Chogath (Thapnath) is a village in Umrala Taluka of Bhavnagar district, Gujarat, India. It is a former princely state.

==Demographics==
In 1872, the population had reached 1900 souls, but that number decreased to 1701 in 1881, owing to the ravages of the famine of 1878–79.

==Geography and etymology==
The Kalubhar River, which rises in a kund or reservoir near Babra, used to formerly flow about two miles within Vala frontier. But it changed its course in late 19th century, and started flowing close to Chogath. The village derives its name from four small hills nearly adjoining it, called the Khodiar, Modlio, Bhutio and Dangardi.

==Places of interest==
There is a shrine of Khodiyarmata on the Khodiar hill, the image in which is said to have been installed by the Gohil chieftains of Umrala. Two hills, called respectively the Thapnath and the Isavo, lie to the eastward of Chogath. On the Thapnath hill is a temple of the Thapnath Mahadev, which enjoyed an endowment made by Thakor Sarangji of Umrala. The celebrated sage, Dhundhali Mai, whose curse is said to have caused the destruction of Vala, the ancient Valabhipur, resided in a hut on the Isalvo hill.

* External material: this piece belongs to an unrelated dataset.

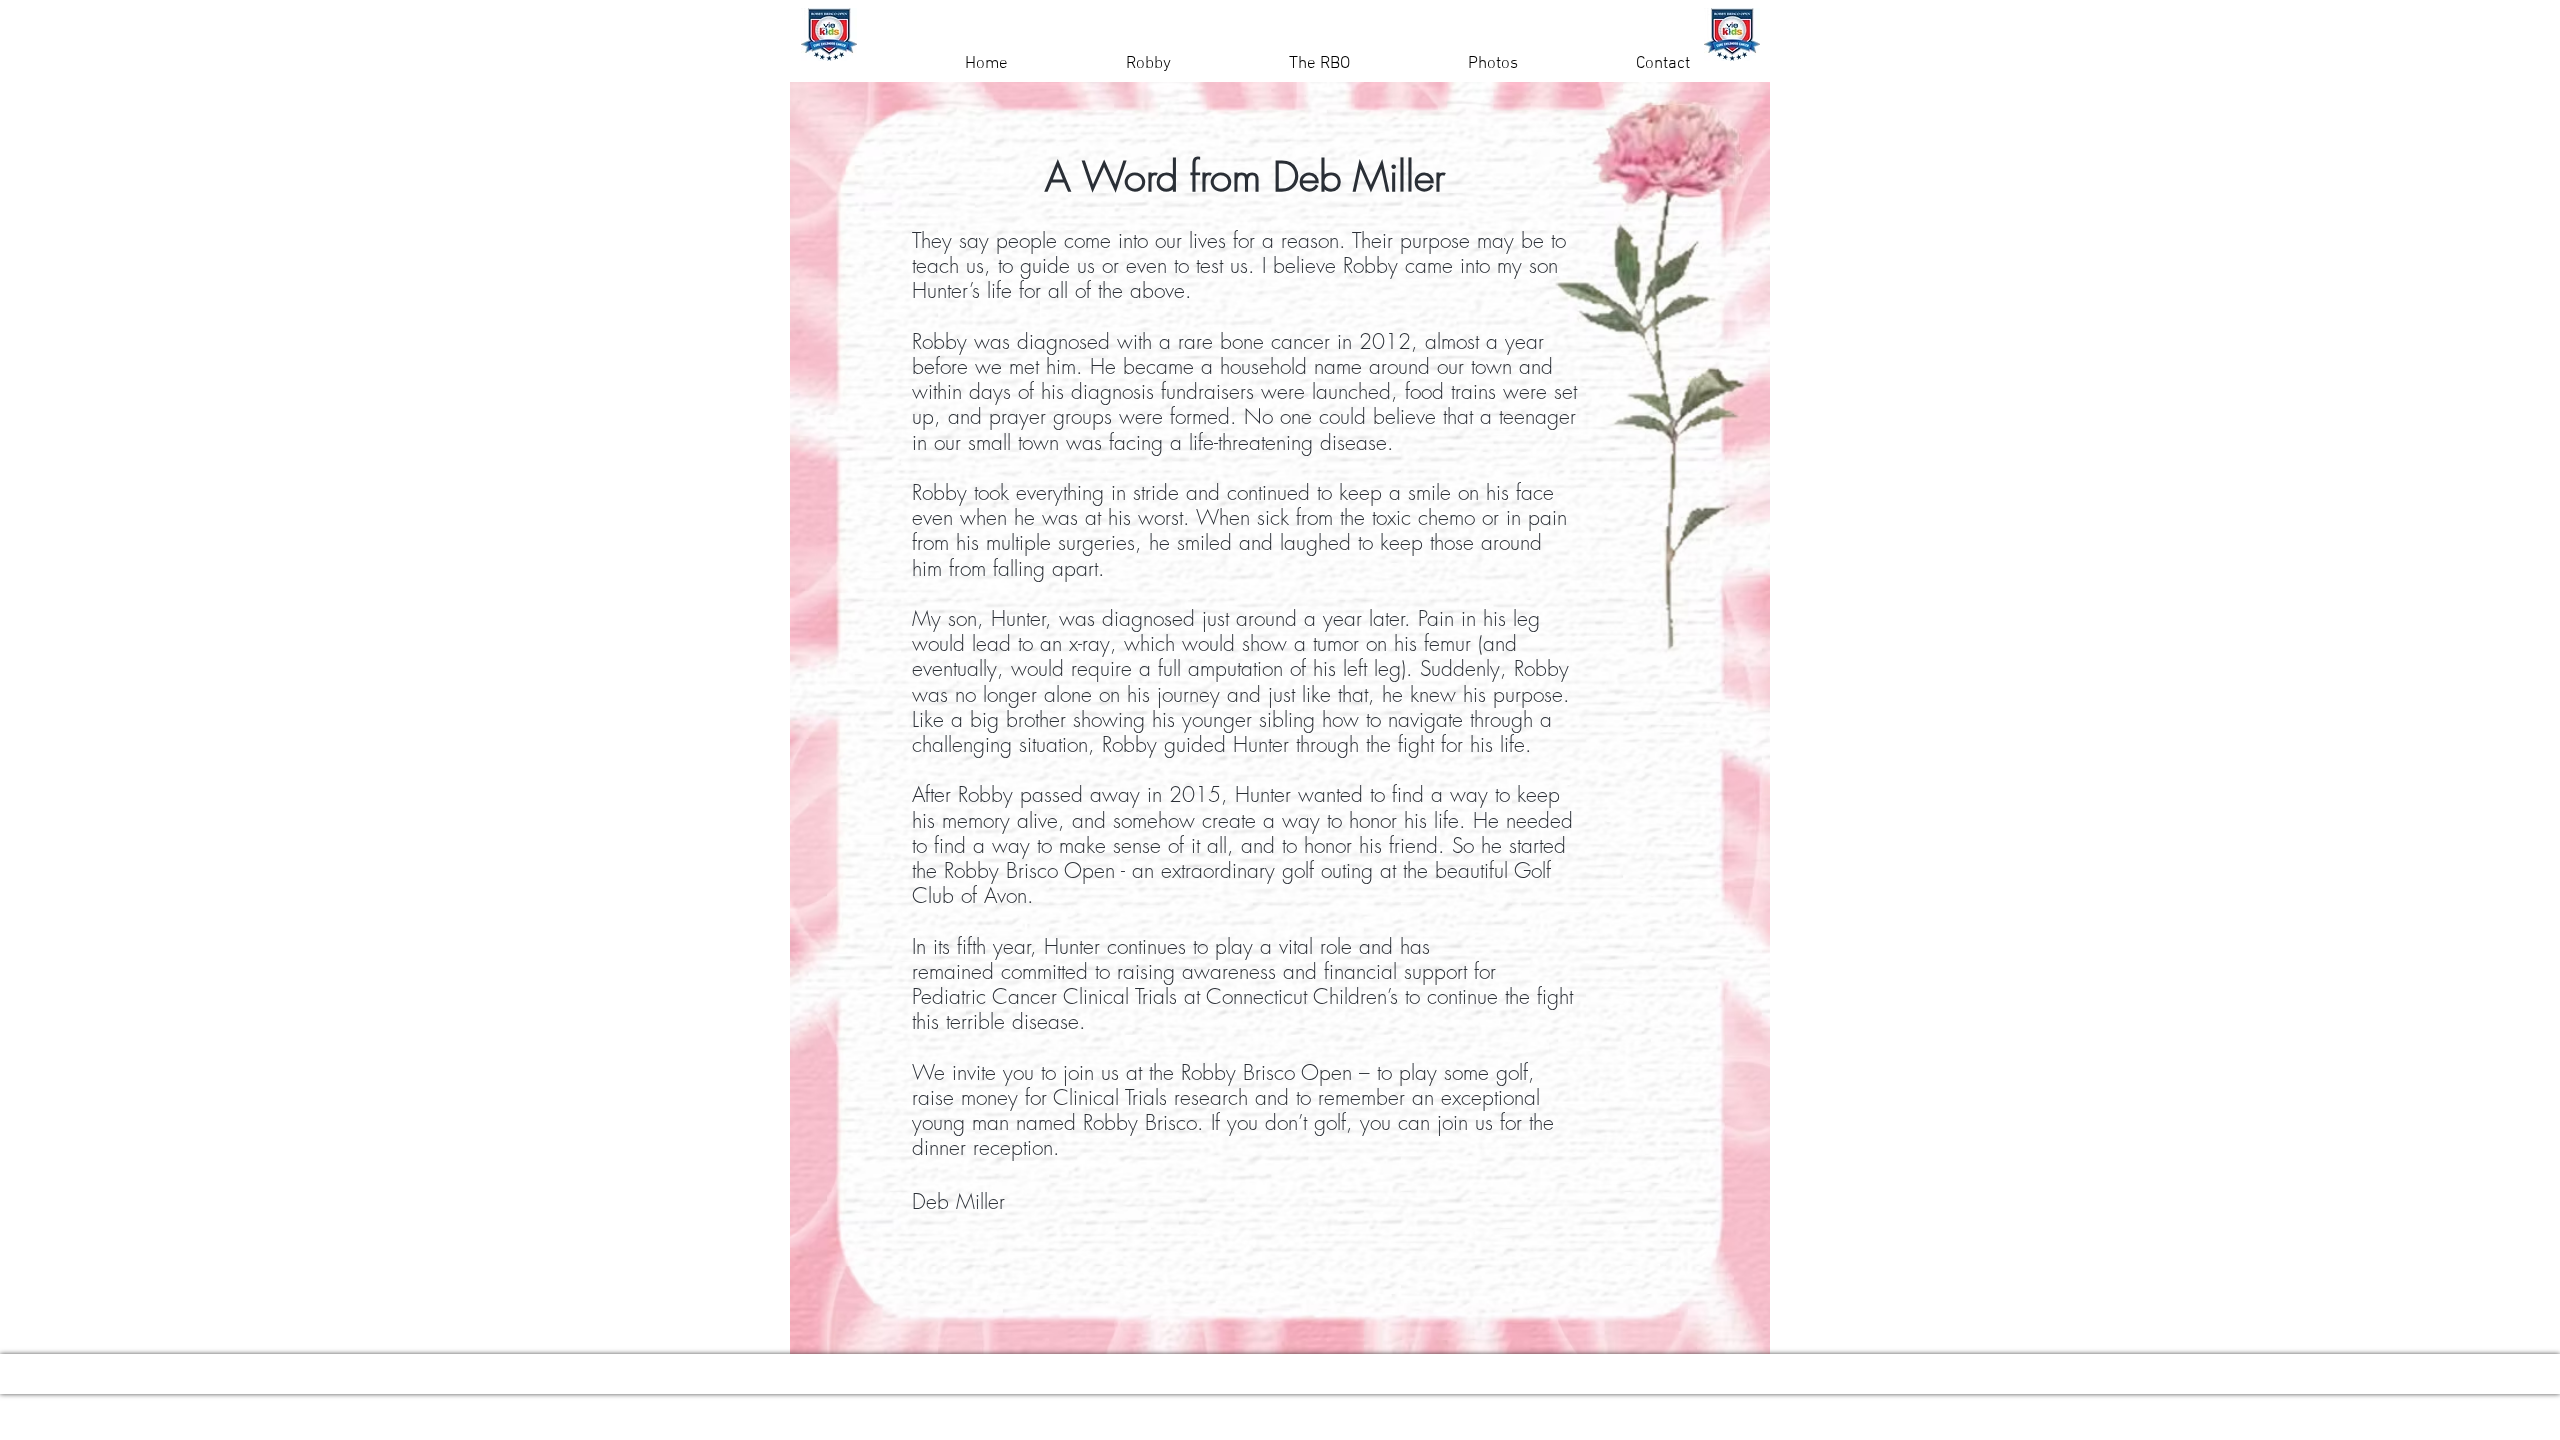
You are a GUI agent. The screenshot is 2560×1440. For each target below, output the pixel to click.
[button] (1104, 64)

Chogath is a flourishing village, and bears wheat crops of excellent quality which is raised by irrigation. The village is no doubt an ancient one, and was very near Vallabhipur, and though no architectural remains are now existent, large bricks, such as those found at Valabhi, are constantly dug up. There is an old paliya or memorial stone here, the inscription on which is illegible, but the date, Samvat 1516 (1460 AD), is plain enough.

==Economy==
Excellent building stone is quarried from the hills lying to the north of the village.